◆ Selected passage:
• • • • • • •
9:00pm: trigger dryad defense at location X.
9:15pm: turn enchantress at location Y around.
11:30pm: Blind justice strike at location Z.
12:15am: start another dwarf army training at V.
12:35am: See which direction the undead army at W decided to move, and react.
etc…

Much of the game is timers (cooldowns and movement). Many of them need to be restarted immediately for optimal effectiveness (e.g. dark forest witch and gnostic mages). Another player in my group started setting phone alarms for each event. It’s crazy that we have to manage all this manually when the timers are already in the game and it already has our email addresses.

If I could manage my army by responding to notifications as needed, I would play again.

Clarity / Understanding

There was a LOT of stuff I didn’t understand until partway through my second game, and again that can probably mostly be chalked up to not having played the tutorials. I also only read help text occasionally. And I know a lot of this is explained in the newbie FAQ in the forums, but I didn’t even find that until late in my experience.

Some key stuff I didn’t get at first:

  • Playing heroes pulls souls out of a city. And the total soul cap is big deal - you don’t get more souls ever.
  • Master of Coin - holy crap where did my money go?
  • We didn’t realize how critical Hero cards are. It took a while to realize that normal units drafted from cities are just the fodder used by much more powerful heroes to wage war.
  • Ranged attack math is different.
  • You can review battle results if you find the right place in the UI

Customization

I was surprised at the lack of customization options. I would like to be able to:
  • Configure turn/step times and adjust game speed
  • Set up a regular pause on/off schedule (e.g. pause automatically at night, pause over weekends, with careful consideration of people in different time zones)
  • Skip forward at different increments (my only option is 6 hours?)

As has been already discussed, I want more control over autokicking players as well.

On a related note, I recently noticed players are kicked after a game is over, too, which is weird. The game’s over - why am I being kicked? What if I want to check back later on how I did? In fact, I think I’m not allowed back in at all, which sucks and is probably a bug on its own - I can’t do the post-game analysis I’d like to do. I can reach the “Welcome” screen using my password, but selecting my “open player position” doesn’t really seem to let me back in the game.
• • • • • • •
◆ Dataset:
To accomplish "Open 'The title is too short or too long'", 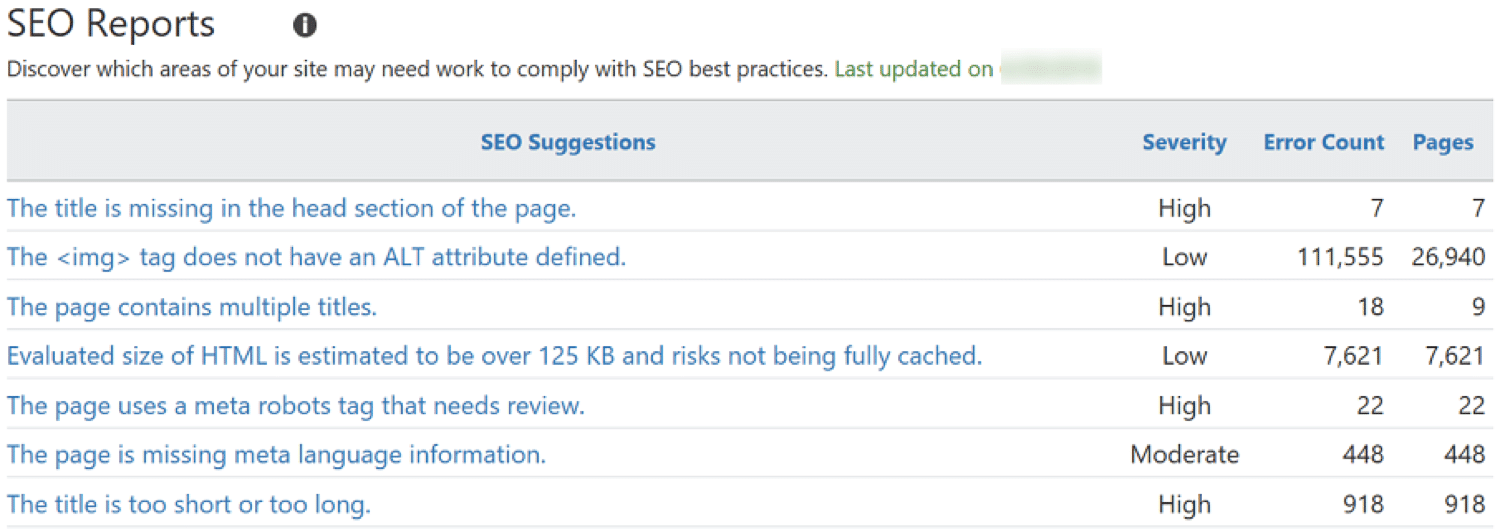I will pos(189,505).
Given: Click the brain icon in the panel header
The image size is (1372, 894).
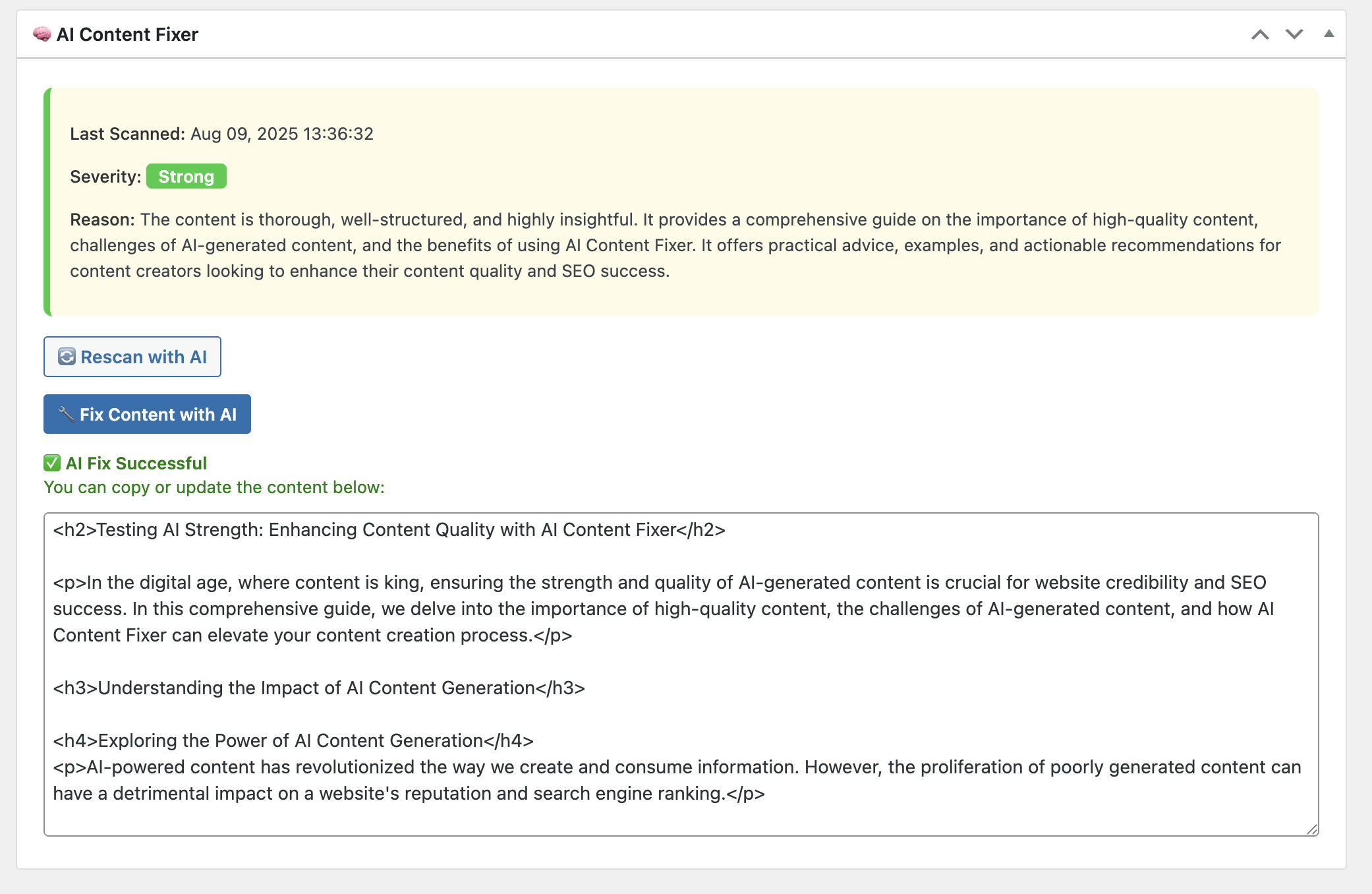Looking at the screenshot, I should [42, 34].

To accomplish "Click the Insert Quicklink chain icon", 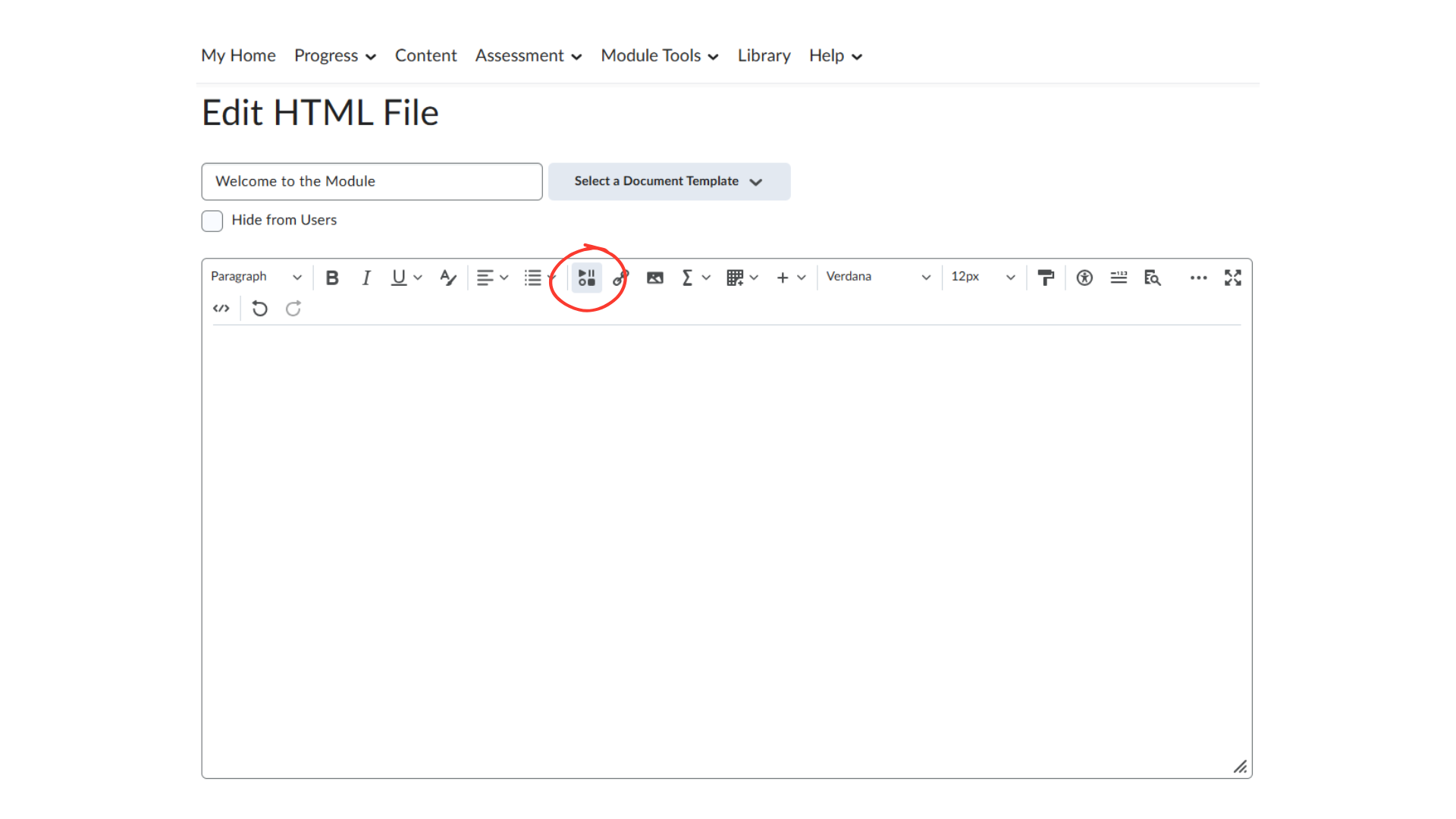I will [620, 278].
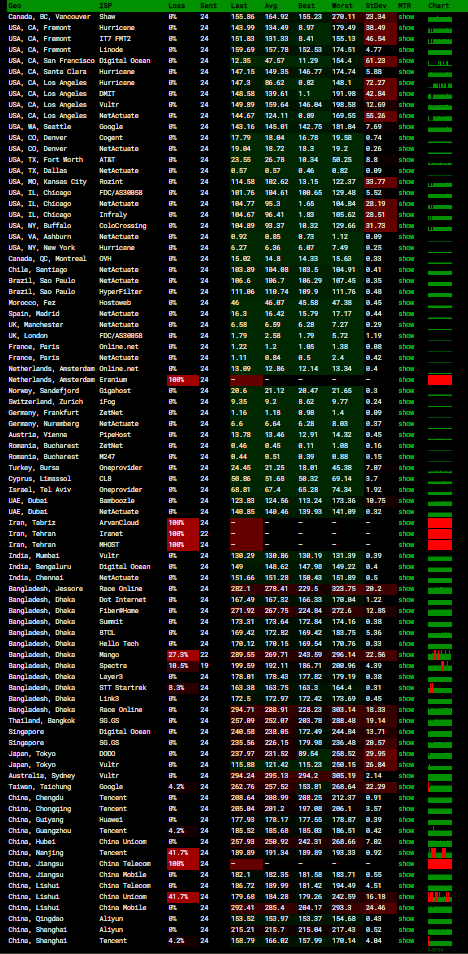The width and height of the screenshot is (468, 954).
Task: Click the Geo column header
Action: tap(13, 5)
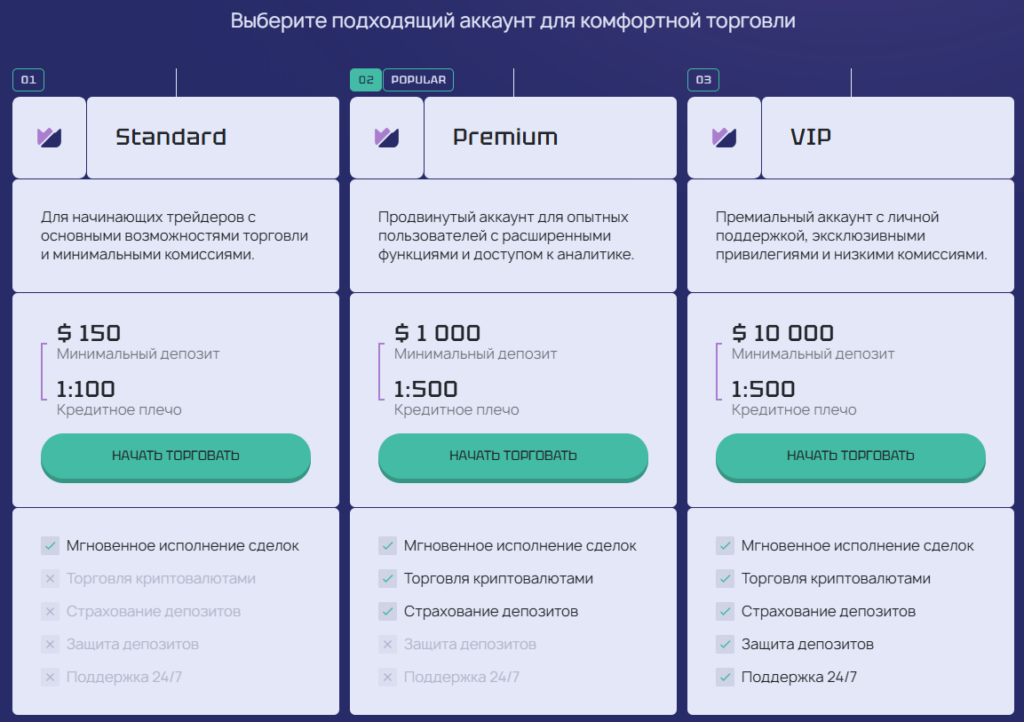Screen dimensions: 1024x722
Task: Click the Standard plan logo icon
Action: (x=49, y=138)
• • • • • • •
◆ Task: Resume the player feedback about the strategy game after its final sentence, keeping its voice and topic. The data has no connection to the text above it.

◆ Exercise result:
Bosses

* I like the bosses in general. Scary, interesting, each requiring slightly different tactics to take out. * Master of Coin is ridiculous. Why does he get to affect the entire world instantly? Neither humans nor other AI bosses have universal abilities like this. Could his effect be regional, or otherwise staged, instead of 100% loss instantaneously? * I ended up seeing undead Ent hordes as a sort of slow boss on their own - an Ent horde that’s been left alone for a while becomes pretty scary. Giant hordes could also get scary and boss-like, especially as I gathered many defensive units.

Heroes and Units

I like the way different races have similar but not identical units, like Wizard vs. Tree Whisperer, and Dryad vs. Houndmaster. In general, the different races are each really interesting and clearly have their own strengths and weaknesses - this was well conceived, for sure.

I felt a little overwhelmed by so many races. I really only cared about the human, dwarf, and elf races, in the end.

An observation: Since humans have more populous towns, there’s a subtle lower expense to playing human hero cards. A single-soul elf hero is more expensive than a single-soul human hero because I have fewer elf souls to work with.

I enjoy the push/pull mechanics - it’s fun to attract, repel, and freeze enemy units for my tactical advantage. Dragonhelm is great.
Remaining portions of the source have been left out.